Chauvin, 45, was captured on video kneeling on the neck of a handcuffed Floyd for more than nine minutes during Floyd's May 25, 2020 arrest for passing a counterfeit $20 bill.
The video of Chauvin, who is white, restraining Floyd went viral and sparked protests against racial injustice and police brutality around the world.
Prosecutors are seeking to prove that Chauvin's actions led to Floyd's death while the ex-officer's attorney claims that he died due to illegal drug use and underlying medical conditions.
Smith said Chauvin and other police officers were still on top of Floyd when he and fellow paramedic Seth Bravinder arrived on the scene in an ambulance.

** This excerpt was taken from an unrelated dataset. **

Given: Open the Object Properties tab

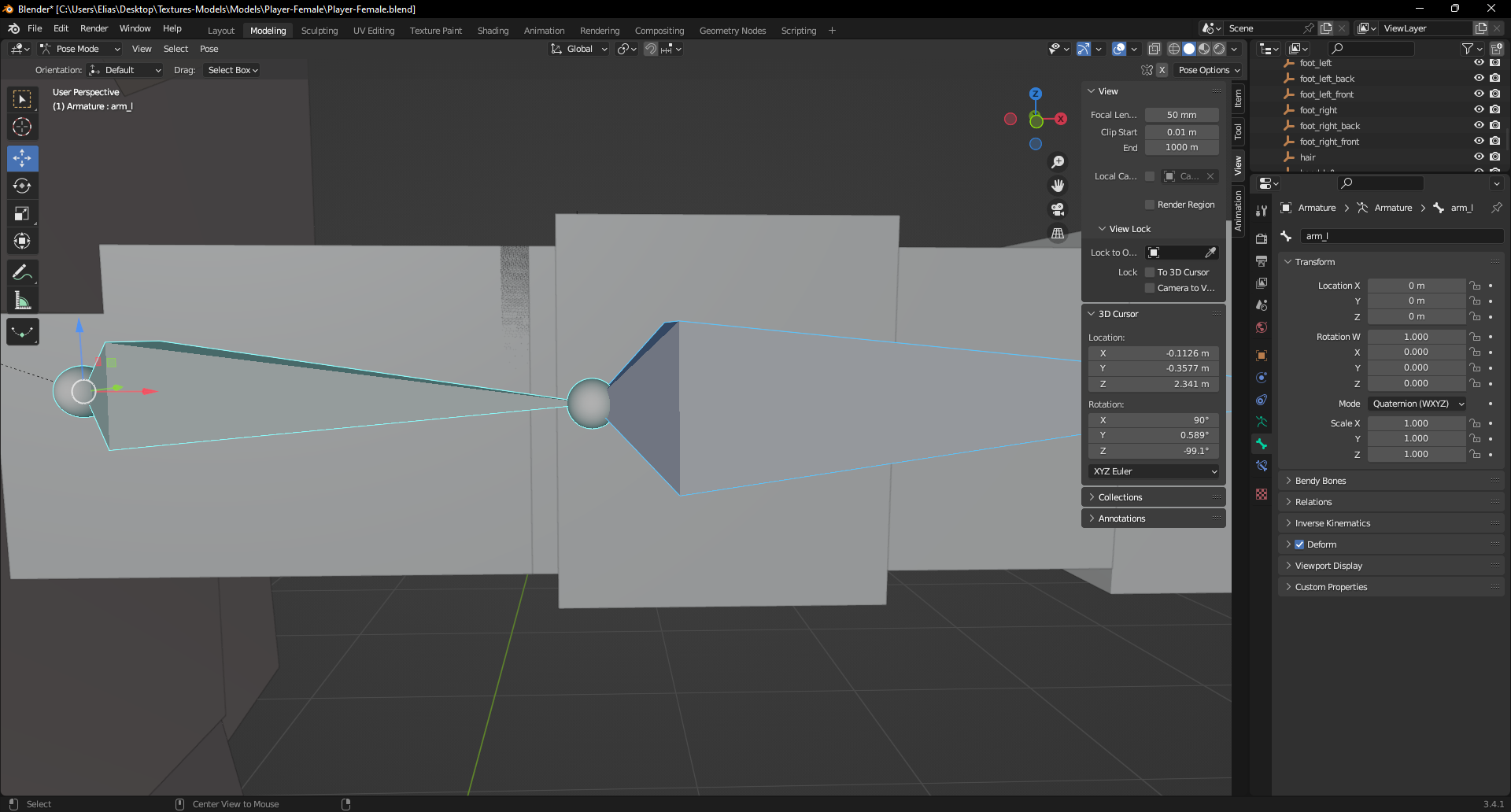Looking at the screenshot, I should [1262, 355].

Smith said he checked the carotid artery in Floyd's neck to see if he had a pulse. "I did not feel one," he said. "In lay terms, I thought he was dead."
Smith said Floyd was loaded into the ambulance and they tried to revive him using chest compressions and a defibrillator.
Their efforts were unsuccessful.
"He's a human being and I was trying to give him a second chance at life," Smith said.
Bravinder also told the court that when he and Smith arrived Floyd was "unresponsive."
"I did not see him moving or breathing," he said. "He was limp."